─── Dataset excerpts

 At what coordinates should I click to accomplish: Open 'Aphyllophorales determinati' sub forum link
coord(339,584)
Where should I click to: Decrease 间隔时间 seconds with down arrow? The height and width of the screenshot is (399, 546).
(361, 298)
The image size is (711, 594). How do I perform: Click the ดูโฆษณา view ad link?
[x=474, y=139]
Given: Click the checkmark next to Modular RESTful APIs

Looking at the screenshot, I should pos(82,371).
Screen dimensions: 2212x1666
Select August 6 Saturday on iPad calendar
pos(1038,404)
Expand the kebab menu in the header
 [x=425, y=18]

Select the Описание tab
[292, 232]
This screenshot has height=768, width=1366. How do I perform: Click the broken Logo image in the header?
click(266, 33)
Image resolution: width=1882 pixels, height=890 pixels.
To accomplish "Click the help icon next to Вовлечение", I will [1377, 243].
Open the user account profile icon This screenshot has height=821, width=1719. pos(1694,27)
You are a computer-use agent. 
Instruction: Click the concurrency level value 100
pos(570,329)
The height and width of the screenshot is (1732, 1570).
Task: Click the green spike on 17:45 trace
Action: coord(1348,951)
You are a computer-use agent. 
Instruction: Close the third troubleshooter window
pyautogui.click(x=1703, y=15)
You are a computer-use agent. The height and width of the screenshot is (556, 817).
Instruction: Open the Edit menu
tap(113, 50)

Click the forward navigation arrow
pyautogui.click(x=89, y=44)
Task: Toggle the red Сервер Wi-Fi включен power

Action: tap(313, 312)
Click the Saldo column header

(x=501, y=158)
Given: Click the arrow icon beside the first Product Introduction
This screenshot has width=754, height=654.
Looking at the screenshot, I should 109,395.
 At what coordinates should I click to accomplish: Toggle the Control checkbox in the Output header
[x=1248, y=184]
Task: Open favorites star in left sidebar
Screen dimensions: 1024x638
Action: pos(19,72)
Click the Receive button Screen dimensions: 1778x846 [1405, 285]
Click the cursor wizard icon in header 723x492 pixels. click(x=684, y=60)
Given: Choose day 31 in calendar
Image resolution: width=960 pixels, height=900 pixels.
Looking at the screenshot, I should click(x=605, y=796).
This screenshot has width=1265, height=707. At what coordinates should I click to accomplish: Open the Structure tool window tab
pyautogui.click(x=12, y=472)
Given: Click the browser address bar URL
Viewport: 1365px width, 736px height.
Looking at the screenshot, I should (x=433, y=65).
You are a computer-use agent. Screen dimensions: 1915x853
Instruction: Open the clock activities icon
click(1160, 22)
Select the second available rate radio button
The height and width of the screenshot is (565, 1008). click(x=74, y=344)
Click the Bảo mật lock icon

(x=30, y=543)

──────

Task to complete »
Output the records above in full, with nothing altered.

Answer box »
 At what coordinates should I click to accomplish: Open 'Aphyllophorales determinati' sub forum link
coord(339,584)
Where should I click to: Decrease 间隔时间 seconds with down arrow? The height and width of the screenshot is (399, 546).
(361, 298)
The image size is (711, 594). How do I perform: Click the ดูโฆษณา view ad link?
[x=474, y=139]
Given: Click the checkmark next to Modular RESTful APIs

Looking at the screenshot, I should pos(82,371).
Screen dimensions: 2212x1666
Select August 6 Saturday on iPad calendar
pos(1038,404)
Expand the kebab menu in the header
 [x=425, y=18]

Select the Описание tab
[292, 232]
This screenshot has height=768, width=1366. How do I perform: Click the broken Logo image in the header?
click(266, 33)
Image resolution: width=1882 pixels, height=890 pixels.
To accomplish "Click the help icon next to Вовлечение", I will [1377, 243].
Open the user account profile icon This screenshot has height=821, width=1719. pos(1694,27)
You are a computer-use agent. 
Instruction: Click the concurrency level value 100
pos(570,329)
The height and width of the screenshot is (1732, 1570).
Task: Click the green spike on 17:45 trace
Action: coord(1348,951)
You are a computer-use agent. 
Instruction: Close the third troubleshooter window
pyautogui.click(x=1703, y=15)
You are a computer-use agent. The height and width of the screenshot is (556, 817).
Instruction: Open the Edit menu
tap(113, 50)

Click the forward navigation arrow
pyautogui.click(x=89, y=44)
Task: Toggle the red Сервер Wi-Fi включен power

Action: tap(313, 312)
Click the Saldo column header

(x=501, y=158)
Given: Click the arrow icon beside the first Product Introduction
This screenshot has width=754, height=654.
Looking at the screenshot, I should 109,395.
 At what coordinates should I click to accomplish: Toggle the Control checkbox in the Output header
[x=1248, y=184]
Task: Open favorites star in left sidebar
Screen dimensions: 1024x638
Action: pos(19,72)
Click the Receive button Screen dimensions: 1778x846 [1405, 285]
Click the cursor wizard icon in header 723x492 pixels. click(x=684, y=60)
Given: Choose day 31 in calendar
Image resolution: width=960 pixels, height=900 pixels.
Looking at the screenshot, I should click(x=605, y=796).
This screenshot has width=1265, height=707. At what coordinates should I click to accomplish: Open the Structure tool window tab
pyautogui.click(x=12, y=472)
Given: Click the browser address bar URL
Viewport: 1365px width, 736px height.
Looking at the screenshot, I should (x=433, y=65).
You are a computer-use agent. Screen dimensions: 1915x853
Instruction: Open the clock activities icon
click(1160, 22)
Select the second available rate radio button
The height and width of the screenshot is (565, 1008). click(x=74, y=344)
Click the Bảo mật lock icon

(x=30, y=543)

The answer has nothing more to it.